The new owner of Pasadena’s tallest empty building has 2 items on its agenda for the 1962 structure: air it out and tear it down. For nearly 2 decades, the 12-story office tower at 1002 Southmore Ave. — originally known as the First Pasadena State Bank building — has managed to get by untouched by those who want it gone. (It came this close to vanishing in 2005 when the city issued a demolition permit for it, but a new owner scooped it up before anything went down.) In June, the city filed a lawsuit demanding that the property owner demolish the tower or reimburse the city for taking matters into its own hands. The defendant did neither, and instead passed the building off in October to the Pasadena Economic Development Corporation — which, having secured financial help from Pasadena’s city council shortly after the sale closed — now plans to go through with the teardown.

It’ll cost about $2.5 million to get rid of structure, the private development group estimates, after having negotiated the terms of its demise with various demolition and asbestos abatement contractors.
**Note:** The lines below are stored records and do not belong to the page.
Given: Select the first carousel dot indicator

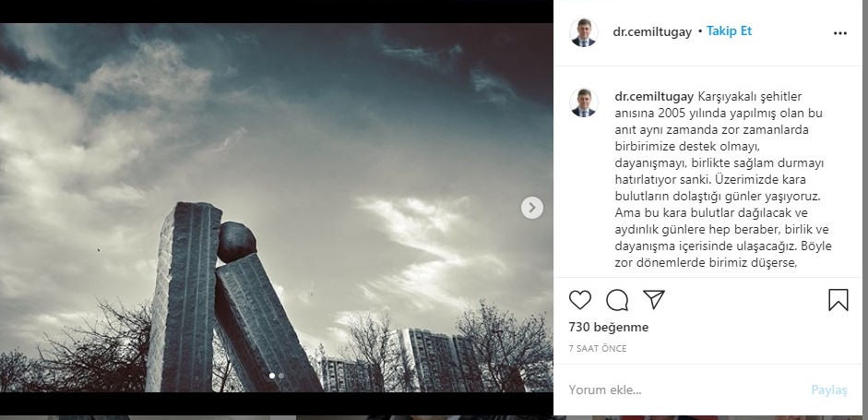Looking at the screenshot, I should 272,376.
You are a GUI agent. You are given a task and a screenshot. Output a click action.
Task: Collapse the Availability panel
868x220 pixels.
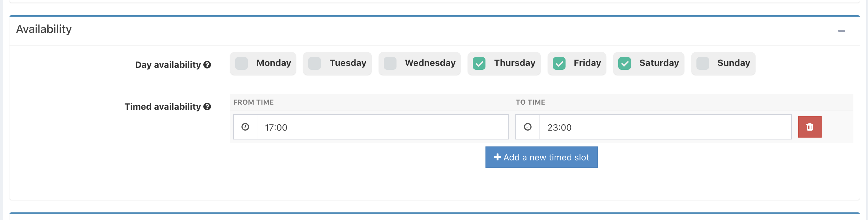point(841,31)
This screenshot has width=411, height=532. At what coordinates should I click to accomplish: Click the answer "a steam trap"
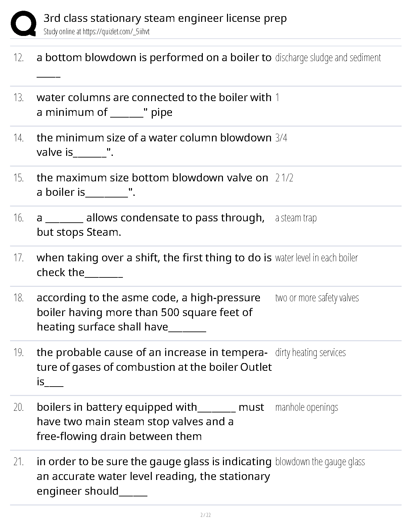[296, 218]
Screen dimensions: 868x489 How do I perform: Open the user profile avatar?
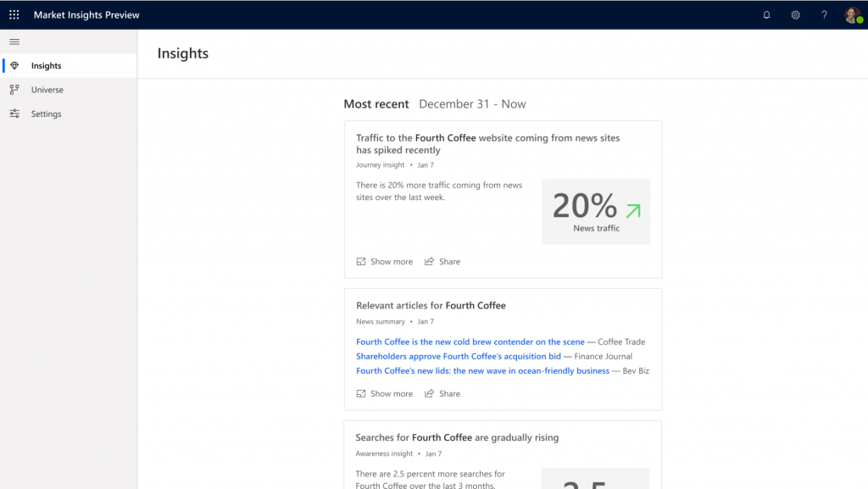pos(852,14)
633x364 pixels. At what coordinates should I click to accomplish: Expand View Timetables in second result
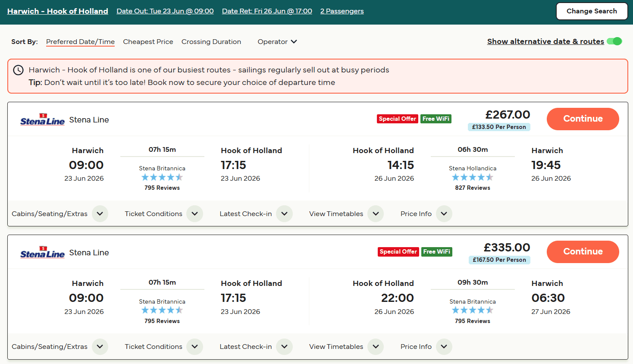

According to the PEDC’s meeting minutes following the purchase: “the roof leaks so badly that water has gone through the whole building.

When Houston architectural firm MacKie & Kamrath designed it for what was to become the commercial center of Pasadena in the early ’60s, the challenge was to make something “that signalled the former Strawberry Capital of the World‘s transition into the era of manned spaceflight,” according to the Chronicle’s Lisa Gray. It became an icon in town — showing up on school report cards and in the logo for the city’s chamber of commerce — and beyond, as a notable waypoint between downtown Houston and NASA’s then-new manned spaceflight facility further south off I-45.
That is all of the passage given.